Nelle riunioni le proposte eran fatte dal capitano del popolo, o da un suo incaricato, ma solo in via del tutto eccezionale; nelle discussioni era severamente proibito parlare di cose estranee all'argomento trattato. Delle arringhe pronunciate in S. Piero Scheraggio ci sono pervenute le conclusioni attraverso i registri dei Libri Fabarum (Consulte) dell'Archivio di Stato di Firenze.
Perché le riunioni del Consiglio dei Cento fossero valide era richiesta la presenza di almeno 70 consiglieri: il ‛ quorum ' dei voti necessari alle approvazioni delle leggi era la maggioranza semplice dei presenti e il voto, a differenza di quanto avveniva negli altri consigli, era sempre segreto.
Troppo lungo sarebbe illustrare l'iter attraverso il quale le proposte acquistavano il valore di legge: il potere d'iniziativa competeva ai priori, mentre ai consigli opportuni altro non rimaneva che approvare o rigettare. Nelle questioni di carattere finanziario l'approvazione del Consiglio dei Cento era obbligatoria, e il più delle volte il suo intervento era sufficiente a dare alle proposte stesse il valore di legge: ma a poco a poco, come già si è accennato, le sue competenze si allargarono; ne dava l'occasione la generica espressione, arduis negotiis, della legge istitutiva, per cui in breve volgere di tempo il nuovo organo divenne il Consiglio più importante del comune.
D. fece parte più di una volta del Consiglio dei Cento: sicuramente ne era membro nel giugno del 1296, dal momento che il giorno 6 di quel mese egli risulta essere uno dei quattro interlocutori su una serie di proposte fatte dal capitano del popolo, e lo stesso deve dirsi del consiglio in funzione nel semestre aprile-settembre 1301 (intervento di D. del 19 giugno).
Non si può escludere a priori che D., oltre a quelle enunciate, sia stato altre volte membro del Cento, tanto più che dal 1296 in poi egli era già persona di un certo rilievo politico, come indicano le sue presenze nelle consulte nella veste di savio: ma lo stato lacunoso della documentazione del tempo non ci permette maggiori precisazioni. Una conclusione, però, sembra lecita: dall'età di trent'anni D. partecipa abbastanza intensamente alla vita politica del comune, fino ad arrivare al supremo fastigio del priorato; e il fatto stesso che più di una volta sia stato membro del Consiglio dei Cento e più di una volta sia stato chiamato a dar consigli in qualità di savio ci permette di concludere che D., oltre a essere persona di grande ascendente, occupava un posto di rilievo nel gruppo di potere cittadino della fine del sec. XIII.

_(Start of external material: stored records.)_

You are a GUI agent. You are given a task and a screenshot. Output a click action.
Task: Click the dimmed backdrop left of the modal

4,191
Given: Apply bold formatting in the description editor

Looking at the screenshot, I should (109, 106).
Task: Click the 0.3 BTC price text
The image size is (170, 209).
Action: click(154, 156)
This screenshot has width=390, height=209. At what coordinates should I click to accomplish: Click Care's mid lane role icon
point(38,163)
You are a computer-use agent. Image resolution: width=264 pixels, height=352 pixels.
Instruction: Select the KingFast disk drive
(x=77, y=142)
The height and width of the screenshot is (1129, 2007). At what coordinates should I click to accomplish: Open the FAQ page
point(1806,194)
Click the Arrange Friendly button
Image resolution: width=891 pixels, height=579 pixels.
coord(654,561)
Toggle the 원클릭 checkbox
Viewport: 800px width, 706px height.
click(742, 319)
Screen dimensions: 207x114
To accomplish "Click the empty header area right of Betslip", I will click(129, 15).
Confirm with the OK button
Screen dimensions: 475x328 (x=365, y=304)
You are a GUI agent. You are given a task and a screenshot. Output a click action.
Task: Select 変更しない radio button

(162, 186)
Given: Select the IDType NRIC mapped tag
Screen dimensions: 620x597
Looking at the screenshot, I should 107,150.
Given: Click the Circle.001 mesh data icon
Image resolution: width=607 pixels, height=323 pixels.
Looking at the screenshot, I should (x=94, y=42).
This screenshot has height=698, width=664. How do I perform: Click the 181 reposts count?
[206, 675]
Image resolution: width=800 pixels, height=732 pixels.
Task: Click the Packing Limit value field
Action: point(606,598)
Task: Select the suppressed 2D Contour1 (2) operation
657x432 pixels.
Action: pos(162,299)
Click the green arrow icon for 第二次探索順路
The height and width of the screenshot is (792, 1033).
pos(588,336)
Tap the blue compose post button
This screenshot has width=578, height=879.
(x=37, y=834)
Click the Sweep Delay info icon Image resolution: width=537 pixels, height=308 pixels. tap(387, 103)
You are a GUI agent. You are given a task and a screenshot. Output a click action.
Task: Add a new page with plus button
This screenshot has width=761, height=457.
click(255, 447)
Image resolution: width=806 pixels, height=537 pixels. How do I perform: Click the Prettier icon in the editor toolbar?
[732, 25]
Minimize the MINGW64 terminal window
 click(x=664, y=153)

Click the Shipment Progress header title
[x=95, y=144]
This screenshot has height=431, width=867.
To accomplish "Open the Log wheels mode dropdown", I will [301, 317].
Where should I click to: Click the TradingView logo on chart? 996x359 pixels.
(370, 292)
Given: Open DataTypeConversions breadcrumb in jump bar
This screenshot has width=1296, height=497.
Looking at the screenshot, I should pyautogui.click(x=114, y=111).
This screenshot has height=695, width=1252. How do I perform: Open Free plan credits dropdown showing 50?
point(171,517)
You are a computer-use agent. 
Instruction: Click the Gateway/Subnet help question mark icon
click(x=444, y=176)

Bibl. - Archivio di Stato di Firenze, Provvisioni Canonizzate, cc. 8-8v; Carlo di Tommaso Strozzi, Discorso intorno al governo di Firenze dal 1280 al 1292, in G. Capponi, Storia della repubblica di Firenze, I, Firenze 1876, 378-389; A. Gherardi, Le Consulte della repubblica fiorentina dall'anno MCCLXXX al MCCXCVIII, I, ibid. 1896, XII-XIII, XV-XVIII, XVIII-XX, 44; II, ibid., 470, 511, 577 (recens. Di M. Barbi, in " Bull. " VI [1899] 231-232, 238); D. Marzi, La cancelleria della repubblica fiorentina, Rocca San Casciano 1910, 27, 29, 31, 34, 48-51, 53, 65; B. Barbadoro, I consigli della repubblica fiorentina, I, Bologna 1930, 14; N. Ottokar, Il comune di Firenze alla fine del Dugento, Firenze 1926, 268, 271, 278, 289; Zingarelli, Dante 374-375, 402; Piattoli, Codice 62, 92-94, 95, 97; Davidsohn, Storia IV I 112-114, 124-125.